▶ WHAT IS REQUIRED
Each record is to be given again precisely as written.

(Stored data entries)
+++
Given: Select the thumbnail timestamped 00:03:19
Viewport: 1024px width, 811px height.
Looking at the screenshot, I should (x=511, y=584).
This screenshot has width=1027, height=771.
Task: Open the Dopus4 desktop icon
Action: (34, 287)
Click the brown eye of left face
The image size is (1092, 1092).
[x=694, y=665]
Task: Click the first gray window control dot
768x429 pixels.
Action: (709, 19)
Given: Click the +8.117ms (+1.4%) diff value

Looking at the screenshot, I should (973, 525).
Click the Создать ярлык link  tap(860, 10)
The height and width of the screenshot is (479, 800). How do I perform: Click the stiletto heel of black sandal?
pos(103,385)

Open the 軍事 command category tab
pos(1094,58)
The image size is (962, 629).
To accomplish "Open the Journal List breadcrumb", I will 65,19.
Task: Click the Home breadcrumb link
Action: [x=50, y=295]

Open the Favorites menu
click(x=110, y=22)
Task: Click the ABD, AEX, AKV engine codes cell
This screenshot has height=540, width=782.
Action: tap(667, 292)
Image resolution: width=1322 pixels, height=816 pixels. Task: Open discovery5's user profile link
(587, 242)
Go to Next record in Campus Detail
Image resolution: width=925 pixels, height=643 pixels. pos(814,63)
+++
▶ EXERCISE RESULT
Given: Select the thumbnail timestamped 00:03:19
Viewport: 1024px width, 811px height.
Looking at the screenshot, I should (x=511, y=584).
This screenshot has width=1027, height=771.
Task: Open the Dopus4 desktop icon
Action: (34, 287)
Click the brown eye of left face
The image size is (1092, 1092).
[x=694, y=665]
Task: Click the first gray window control dot
768x429 pixels.
Action: (709, 19)
Given: Click the +8.117ms (+1.4%) diff value

Looking at the screenshot, I should (973, 525).
Click the Создать ярлык link  tap(860, 10)
The height and width of the screenshot is (479, 800). How do I perform: Click the stiletto heel of black sandal?
pos(103,385)

Open the 軍事 command category tab
pos(1094,58)
The image size is (962, 629).
To accomplish "Open the Journal List breadcrumb", I will 65,19.
Task: Click the Home breadcrumb link
Action: [x=50, y=295]

Open the Favorites menu
click(x=110, y=22)
Task: Click the ABD, AEX, AKV engine codes cell
This screenshot has height=540, width=782.
Action: tap(667, 292)
Image resolution: width=1322 pixels, height=816 pixels. Task: Open discovery5's user profile link
(587, 242)
Go to Next record in Campus Detail
Image resolution: width=925 pixels, height=643 pixels. pos(814,63)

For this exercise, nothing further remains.